**EXERCISE OBJECTIVE**
Reply solely with the number of lines, in the records underneath, that include the word "will".

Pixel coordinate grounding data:
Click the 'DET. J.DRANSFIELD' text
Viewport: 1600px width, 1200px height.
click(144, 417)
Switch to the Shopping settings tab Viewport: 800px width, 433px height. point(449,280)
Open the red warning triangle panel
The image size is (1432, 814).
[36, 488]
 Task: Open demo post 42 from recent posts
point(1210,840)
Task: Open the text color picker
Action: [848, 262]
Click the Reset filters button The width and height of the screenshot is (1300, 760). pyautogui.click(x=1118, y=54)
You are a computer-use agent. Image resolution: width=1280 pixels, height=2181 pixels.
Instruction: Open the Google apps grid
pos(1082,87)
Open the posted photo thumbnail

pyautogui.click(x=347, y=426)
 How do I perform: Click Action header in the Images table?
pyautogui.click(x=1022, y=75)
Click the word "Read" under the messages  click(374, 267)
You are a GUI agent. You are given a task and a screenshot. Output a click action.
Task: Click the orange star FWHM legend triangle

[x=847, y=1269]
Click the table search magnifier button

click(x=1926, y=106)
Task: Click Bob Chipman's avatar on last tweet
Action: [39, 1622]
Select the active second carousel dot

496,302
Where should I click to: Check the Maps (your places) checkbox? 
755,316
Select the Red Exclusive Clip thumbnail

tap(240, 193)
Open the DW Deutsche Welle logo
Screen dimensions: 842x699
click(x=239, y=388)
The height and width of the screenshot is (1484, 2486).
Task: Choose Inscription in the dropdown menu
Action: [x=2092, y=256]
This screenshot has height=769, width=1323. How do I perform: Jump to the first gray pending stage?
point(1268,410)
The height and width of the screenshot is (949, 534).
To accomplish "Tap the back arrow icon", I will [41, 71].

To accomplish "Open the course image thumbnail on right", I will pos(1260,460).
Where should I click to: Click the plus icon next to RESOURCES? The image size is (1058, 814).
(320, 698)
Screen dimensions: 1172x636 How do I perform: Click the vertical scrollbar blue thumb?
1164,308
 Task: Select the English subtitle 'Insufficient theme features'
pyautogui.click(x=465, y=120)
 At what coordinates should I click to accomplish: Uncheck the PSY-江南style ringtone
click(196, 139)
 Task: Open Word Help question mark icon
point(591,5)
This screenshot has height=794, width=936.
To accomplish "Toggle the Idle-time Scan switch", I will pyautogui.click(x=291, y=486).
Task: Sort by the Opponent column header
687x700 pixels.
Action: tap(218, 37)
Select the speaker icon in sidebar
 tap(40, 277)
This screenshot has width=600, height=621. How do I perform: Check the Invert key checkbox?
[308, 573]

**EXERCISE RESULT**
3